For Latin American partners, India represents a large and growing market, and a source of manufacturing and services cooperation. This increases their hedging space amidst global trade tensions and offers deeper integration with one of Asia’s fastest-growing economies.

What Comes Next: Key Watch-Points

  • Finalisation and Implementation: The next rounds scheduled for New Delhi in January 2026 for Peru, and timelines for Chile will test how quickly both sides convert negotiating momentum into actionable deals.
  • Critical Minerals Chapter: Whether the minerals chapters translate into firm offtake agreements, exploration cooperation or supply-chain investments will determine how strategic the outcome becomes.
  • SME Linkages & Value Chains: To capture benefits, India’s policy and private sector must ensure MSMEs are integrated through supply-chain clustering, exports support, and upstream material access.
  • Digital & Services Leverage: Beyond goods, India aims to export services fintech, IT, healthcare and leverage digital trade clauses in the agreements, providing new opportunities for its service-driven enterprises.
  • Trade Deficit Management: Historically, India has run trade deficits with these countries; the new pacts must aim for more balanced flows by boosting Indian exports while leveraging more favourable import terms for key inputs.

The latest trade negotiations with Peru and Chile mark more than incremental diplomacy they reflect a strategic inflection point in India’s trade architecture.
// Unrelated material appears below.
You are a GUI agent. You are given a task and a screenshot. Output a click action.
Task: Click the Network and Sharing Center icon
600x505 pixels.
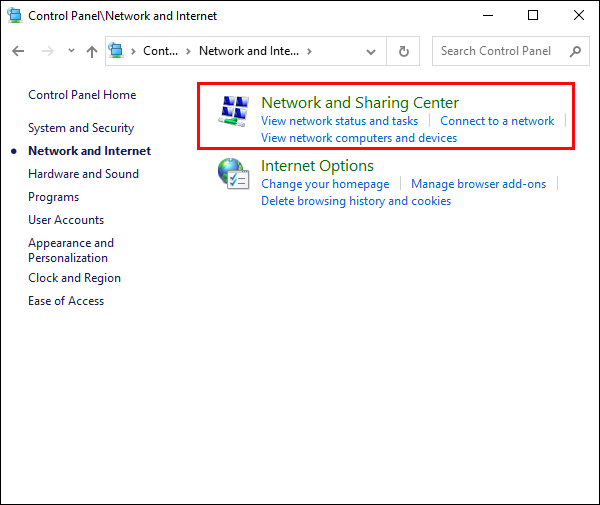pos(234,111)
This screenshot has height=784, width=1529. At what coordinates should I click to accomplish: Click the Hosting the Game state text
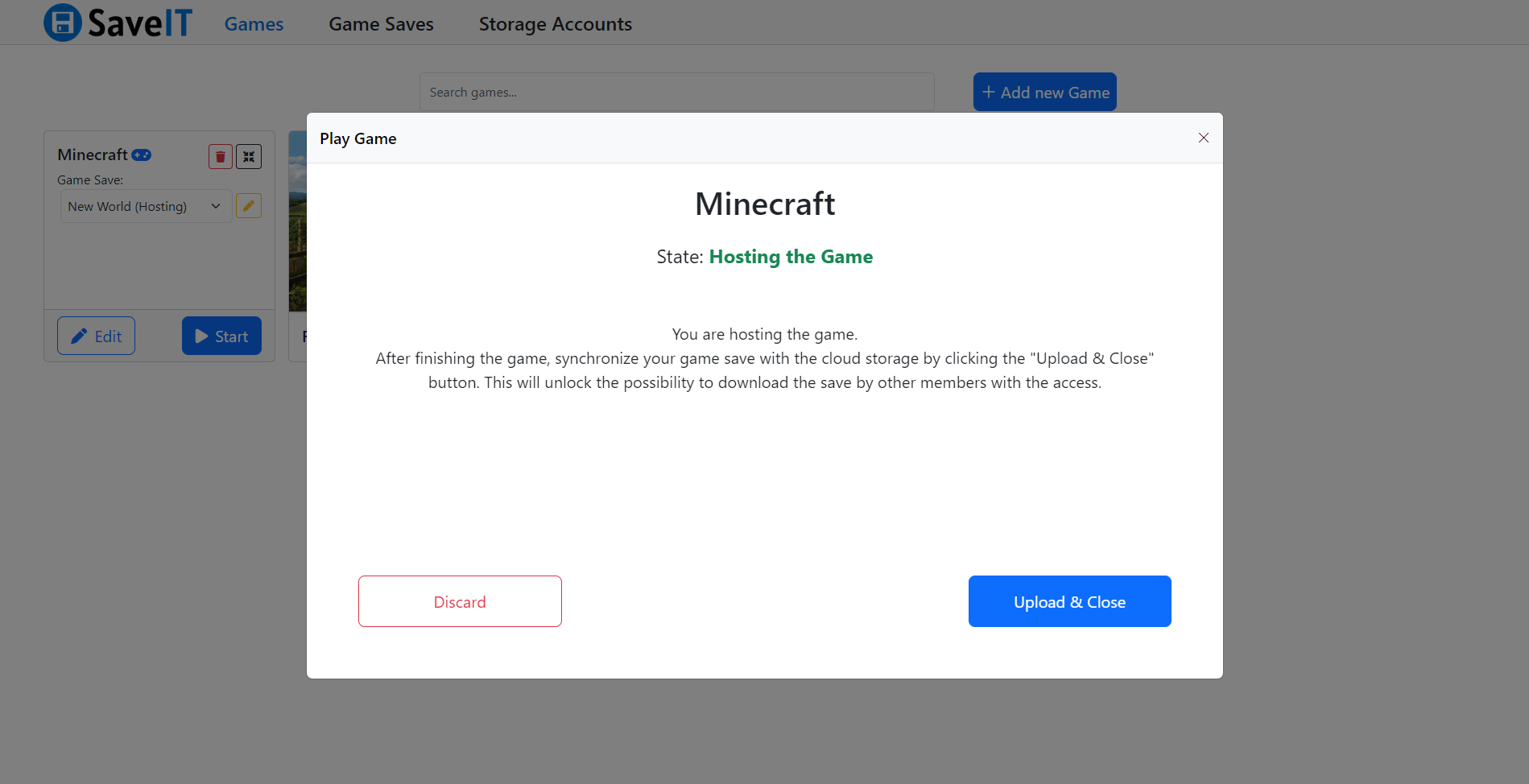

By making Latin America a dual priority both market destination and resource supplier India is repositioning its industrial and trade strategy for the coming decade.

For Indian industry, particularly its vast MSME sector, this shift means new horizons: a chance to penetrate Latin American markets, deepen service exports and access raw materials vital for future manufacturing and green-energy sectors. Geopolitically, India is signalling that its trade policy is evolving from reactive tariff deals to proactive, supply-chain resilience and resource-security partnerships.

As the world pivots around commodities, technology and trade alliances, this corridor with Latin America may well become a cornerstone of India’s next-generation economic architecture defined not just by what we trade, but by what we manufacture, source and partner to build.